Intent-to-Action Workflow

  1. Intent — A service or operator expresses a high-level goal such as latency, throughput, reliability, or energy efficiency.

  2. Interpretation — The supervisory interpreter converts the intent into an executable optimization template.

  3. Preference derivation — The optimizer analyzes constraints and trade-offs, then derives preferences across objectives.

  4. Control — The multi-objective RL controller selects actions that best satisfy the intent under current network conditions.

  5. Feedback — Observed network behavior is used to refine interpretation, feasibility, and future control decisions.

Architecture

The architecture separates reasoning, optimization, and control into specialized agents:

  • The interpreter agent handles semantic understanding and refinement of high-level intents.
  • The optimizer agent converts those intents into formal optimization structures and preferences.
  • The controller agent uses preference-conditioned multi-objective reinforcement learning to choose actions near the Pareto frontier.

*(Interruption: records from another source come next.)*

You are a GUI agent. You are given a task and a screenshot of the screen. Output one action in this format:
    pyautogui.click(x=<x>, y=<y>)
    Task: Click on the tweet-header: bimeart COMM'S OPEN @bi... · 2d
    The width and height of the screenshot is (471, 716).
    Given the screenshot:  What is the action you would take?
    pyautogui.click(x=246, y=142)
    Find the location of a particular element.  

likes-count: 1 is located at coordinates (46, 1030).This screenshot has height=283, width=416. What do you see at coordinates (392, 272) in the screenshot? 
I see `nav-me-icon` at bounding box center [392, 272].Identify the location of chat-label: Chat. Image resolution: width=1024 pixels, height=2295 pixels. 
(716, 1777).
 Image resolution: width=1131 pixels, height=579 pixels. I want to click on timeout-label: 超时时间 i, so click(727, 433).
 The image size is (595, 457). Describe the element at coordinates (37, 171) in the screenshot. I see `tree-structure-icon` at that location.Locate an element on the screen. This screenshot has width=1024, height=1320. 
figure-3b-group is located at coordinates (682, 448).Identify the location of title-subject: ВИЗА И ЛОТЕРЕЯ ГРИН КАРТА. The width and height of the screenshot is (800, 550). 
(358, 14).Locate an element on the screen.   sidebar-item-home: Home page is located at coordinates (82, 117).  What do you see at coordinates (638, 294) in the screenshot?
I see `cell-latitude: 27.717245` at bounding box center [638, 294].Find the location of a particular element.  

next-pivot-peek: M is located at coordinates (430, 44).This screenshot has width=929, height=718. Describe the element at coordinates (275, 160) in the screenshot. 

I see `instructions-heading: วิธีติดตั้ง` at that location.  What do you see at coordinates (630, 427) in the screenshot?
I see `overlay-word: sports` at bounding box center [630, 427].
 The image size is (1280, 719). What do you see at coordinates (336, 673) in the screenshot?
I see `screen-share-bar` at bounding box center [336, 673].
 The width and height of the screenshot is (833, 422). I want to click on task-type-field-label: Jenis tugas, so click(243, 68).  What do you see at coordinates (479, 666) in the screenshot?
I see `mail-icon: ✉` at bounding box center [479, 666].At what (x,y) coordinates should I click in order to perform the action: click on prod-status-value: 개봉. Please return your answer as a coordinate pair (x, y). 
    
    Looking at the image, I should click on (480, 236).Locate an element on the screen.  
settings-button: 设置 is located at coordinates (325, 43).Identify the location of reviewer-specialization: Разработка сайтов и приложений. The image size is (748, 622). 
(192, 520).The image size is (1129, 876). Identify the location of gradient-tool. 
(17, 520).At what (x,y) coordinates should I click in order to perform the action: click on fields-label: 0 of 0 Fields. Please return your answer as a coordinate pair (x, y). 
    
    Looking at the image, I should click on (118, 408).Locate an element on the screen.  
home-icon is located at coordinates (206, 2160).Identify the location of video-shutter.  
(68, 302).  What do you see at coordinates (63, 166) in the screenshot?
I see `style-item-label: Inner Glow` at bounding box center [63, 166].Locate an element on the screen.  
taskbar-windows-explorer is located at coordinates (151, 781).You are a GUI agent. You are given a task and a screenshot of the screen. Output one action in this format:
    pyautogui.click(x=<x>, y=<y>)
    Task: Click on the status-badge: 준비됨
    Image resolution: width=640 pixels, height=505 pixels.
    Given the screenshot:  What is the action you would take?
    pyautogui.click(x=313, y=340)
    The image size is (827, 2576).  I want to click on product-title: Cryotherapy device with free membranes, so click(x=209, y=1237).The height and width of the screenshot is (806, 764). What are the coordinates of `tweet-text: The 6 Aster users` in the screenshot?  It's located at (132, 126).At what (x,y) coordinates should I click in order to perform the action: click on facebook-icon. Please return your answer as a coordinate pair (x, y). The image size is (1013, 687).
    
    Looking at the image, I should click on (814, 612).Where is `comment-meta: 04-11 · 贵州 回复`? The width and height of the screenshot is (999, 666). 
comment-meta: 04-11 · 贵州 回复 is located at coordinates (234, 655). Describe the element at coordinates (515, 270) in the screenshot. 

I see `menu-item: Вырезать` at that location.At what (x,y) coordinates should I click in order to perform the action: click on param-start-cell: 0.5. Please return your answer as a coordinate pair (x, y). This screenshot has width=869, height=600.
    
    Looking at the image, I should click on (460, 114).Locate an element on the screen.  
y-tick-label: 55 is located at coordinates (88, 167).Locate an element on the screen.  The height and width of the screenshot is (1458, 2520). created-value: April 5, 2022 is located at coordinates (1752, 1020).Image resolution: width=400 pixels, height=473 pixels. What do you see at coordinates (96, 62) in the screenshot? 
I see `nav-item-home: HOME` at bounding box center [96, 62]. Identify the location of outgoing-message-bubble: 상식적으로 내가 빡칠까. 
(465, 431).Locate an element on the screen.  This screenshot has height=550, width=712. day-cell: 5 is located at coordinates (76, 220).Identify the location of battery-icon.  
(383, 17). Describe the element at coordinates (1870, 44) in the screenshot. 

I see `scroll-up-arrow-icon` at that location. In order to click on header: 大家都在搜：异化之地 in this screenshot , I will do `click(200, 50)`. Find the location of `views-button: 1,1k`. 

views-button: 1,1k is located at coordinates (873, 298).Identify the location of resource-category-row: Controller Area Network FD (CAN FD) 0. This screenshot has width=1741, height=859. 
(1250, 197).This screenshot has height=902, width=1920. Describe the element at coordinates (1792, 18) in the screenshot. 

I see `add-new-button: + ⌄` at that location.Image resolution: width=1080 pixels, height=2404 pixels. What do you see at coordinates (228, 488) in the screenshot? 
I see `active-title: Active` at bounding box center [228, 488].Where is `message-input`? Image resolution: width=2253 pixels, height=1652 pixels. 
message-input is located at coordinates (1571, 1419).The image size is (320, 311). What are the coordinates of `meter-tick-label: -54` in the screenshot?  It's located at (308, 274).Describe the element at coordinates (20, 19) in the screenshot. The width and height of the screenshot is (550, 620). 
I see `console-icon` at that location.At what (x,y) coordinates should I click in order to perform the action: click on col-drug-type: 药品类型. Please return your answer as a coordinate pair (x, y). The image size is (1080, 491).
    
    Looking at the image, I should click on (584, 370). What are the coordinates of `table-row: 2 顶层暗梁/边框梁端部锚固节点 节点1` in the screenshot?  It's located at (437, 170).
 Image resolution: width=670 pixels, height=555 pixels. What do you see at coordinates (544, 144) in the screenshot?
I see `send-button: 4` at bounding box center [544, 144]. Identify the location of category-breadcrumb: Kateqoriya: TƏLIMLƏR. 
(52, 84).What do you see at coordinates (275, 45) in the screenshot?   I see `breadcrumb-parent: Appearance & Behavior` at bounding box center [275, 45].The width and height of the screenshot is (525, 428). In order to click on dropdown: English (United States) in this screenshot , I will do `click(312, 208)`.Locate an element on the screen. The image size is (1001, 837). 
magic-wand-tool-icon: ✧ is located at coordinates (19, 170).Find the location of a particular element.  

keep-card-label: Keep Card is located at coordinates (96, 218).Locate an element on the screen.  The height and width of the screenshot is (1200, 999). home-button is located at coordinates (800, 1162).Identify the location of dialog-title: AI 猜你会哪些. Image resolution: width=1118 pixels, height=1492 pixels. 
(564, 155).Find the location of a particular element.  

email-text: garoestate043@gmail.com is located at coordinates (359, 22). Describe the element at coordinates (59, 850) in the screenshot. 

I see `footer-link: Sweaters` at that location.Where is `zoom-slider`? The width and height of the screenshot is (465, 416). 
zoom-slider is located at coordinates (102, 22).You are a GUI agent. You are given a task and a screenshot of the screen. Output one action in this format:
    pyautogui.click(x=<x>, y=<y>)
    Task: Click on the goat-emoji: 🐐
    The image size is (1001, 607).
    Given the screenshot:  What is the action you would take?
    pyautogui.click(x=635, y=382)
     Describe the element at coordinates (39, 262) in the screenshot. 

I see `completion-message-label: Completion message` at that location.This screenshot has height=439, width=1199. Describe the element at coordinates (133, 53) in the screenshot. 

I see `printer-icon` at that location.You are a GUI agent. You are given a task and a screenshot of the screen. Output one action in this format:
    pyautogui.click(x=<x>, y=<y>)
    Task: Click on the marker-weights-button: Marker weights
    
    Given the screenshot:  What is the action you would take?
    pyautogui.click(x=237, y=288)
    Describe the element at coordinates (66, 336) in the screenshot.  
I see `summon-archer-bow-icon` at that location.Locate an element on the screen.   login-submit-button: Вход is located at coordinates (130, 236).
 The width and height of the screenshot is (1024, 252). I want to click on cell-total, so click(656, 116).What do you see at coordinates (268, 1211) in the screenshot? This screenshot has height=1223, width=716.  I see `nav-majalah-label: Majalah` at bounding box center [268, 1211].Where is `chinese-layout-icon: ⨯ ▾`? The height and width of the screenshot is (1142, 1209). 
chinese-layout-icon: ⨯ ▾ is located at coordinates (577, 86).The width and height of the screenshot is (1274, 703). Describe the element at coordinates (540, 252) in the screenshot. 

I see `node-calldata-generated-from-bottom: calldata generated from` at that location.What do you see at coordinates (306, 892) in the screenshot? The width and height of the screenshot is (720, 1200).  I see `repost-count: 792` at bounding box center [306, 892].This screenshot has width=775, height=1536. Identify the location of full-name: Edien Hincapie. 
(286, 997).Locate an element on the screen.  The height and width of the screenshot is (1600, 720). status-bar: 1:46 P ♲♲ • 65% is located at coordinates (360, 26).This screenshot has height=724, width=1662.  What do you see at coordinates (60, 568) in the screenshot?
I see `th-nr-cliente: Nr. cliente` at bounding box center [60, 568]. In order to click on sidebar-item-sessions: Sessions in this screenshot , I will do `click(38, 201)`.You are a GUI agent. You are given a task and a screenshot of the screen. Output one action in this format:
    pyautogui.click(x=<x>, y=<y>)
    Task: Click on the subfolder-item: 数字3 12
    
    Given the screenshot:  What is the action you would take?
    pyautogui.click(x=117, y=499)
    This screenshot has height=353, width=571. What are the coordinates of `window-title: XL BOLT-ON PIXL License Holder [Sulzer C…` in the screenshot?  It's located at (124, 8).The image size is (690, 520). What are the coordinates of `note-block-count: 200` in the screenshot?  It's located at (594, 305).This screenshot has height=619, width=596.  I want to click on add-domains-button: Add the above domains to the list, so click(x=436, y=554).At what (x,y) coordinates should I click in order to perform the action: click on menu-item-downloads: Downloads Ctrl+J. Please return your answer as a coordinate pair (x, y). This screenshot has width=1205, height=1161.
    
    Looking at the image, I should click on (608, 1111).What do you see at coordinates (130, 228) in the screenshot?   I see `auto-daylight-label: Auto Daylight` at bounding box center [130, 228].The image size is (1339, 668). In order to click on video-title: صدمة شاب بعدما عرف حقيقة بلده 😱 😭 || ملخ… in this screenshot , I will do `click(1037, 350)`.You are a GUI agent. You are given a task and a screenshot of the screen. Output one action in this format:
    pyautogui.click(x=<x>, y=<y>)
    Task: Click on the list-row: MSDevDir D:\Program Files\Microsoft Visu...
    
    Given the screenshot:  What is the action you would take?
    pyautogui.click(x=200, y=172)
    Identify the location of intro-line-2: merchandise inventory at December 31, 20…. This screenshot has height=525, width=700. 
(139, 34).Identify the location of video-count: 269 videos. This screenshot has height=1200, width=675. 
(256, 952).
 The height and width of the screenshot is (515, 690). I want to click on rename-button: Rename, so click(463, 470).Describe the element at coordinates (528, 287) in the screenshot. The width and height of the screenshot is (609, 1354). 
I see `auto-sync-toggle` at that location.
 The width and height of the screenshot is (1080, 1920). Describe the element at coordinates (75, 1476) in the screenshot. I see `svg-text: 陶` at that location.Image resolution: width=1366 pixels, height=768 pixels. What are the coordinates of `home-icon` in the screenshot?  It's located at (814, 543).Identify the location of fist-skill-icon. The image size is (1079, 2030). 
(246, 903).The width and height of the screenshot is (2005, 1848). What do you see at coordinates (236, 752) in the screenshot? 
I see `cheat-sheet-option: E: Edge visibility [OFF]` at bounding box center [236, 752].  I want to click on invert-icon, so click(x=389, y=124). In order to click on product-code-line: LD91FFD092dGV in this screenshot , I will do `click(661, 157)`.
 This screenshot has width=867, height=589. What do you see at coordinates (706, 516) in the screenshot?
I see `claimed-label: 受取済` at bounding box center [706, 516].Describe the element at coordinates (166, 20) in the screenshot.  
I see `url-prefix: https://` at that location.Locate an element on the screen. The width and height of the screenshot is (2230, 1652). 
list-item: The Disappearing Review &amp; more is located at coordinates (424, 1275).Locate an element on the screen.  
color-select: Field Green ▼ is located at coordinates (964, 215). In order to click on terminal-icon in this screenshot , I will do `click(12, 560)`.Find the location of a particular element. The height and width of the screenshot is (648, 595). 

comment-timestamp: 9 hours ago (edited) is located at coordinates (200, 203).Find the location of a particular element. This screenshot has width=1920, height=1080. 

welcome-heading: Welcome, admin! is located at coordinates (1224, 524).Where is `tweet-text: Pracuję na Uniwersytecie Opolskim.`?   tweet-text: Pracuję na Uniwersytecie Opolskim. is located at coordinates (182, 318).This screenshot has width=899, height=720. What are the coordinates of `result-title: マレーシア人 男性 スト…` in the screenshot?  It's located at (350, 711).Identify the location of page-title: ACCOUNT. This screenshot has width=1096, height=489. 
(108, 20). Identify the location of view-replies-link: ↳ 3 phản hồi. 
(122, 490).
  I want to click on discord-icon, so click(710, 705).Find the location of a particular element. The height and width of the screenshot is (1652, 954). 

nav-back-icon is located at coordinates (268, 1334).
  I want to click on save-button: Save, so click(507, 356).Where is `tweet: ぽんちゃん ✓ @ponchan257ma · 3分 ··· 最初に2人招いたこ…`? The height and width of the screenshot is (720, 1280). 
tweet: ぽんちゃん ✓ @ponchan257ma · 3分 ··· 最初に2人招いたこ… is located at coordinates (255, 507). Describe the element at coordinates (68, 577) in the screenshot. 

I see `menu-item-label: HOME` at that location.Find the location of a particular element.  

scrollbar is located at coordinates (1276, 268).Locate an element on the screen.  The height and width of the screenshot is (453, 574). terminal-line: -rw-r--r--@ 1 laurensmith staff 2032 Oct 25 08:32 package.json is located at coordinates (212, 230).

This separation makes the system easier to reason about, evaluate, and extend than a single monolithic agent.

What I Built

  • Designed the intent-to-action agentic AI workflow for autonomous network control.
  • Connected language-model intent interpretation with optimization-based preference derivation.
  • Integrated preference-conditioned multi-objective reinforcement learning as the control layer.
  • Defined the responsibilities and interfaces between interpreter, optimizer, and controller agents.
  • Framed feedback refinement as part of the autonomous network loop.

Why It Mattered

Autonomous networks cannot rely only on static heuristics when service requirements are diverse, dynamic, and sometimes conflicting. This architecture shows how agentic AI can connect intent understanding, optimization, and control so networks can reason over objectives and adapt actions under changing conditions.

My Role

I co-designed the intent-to-action architecture, including agent responsibilities, optimization flow, preference derivation, feedback refinement, and the connection between high-level intents and autonomous control policies.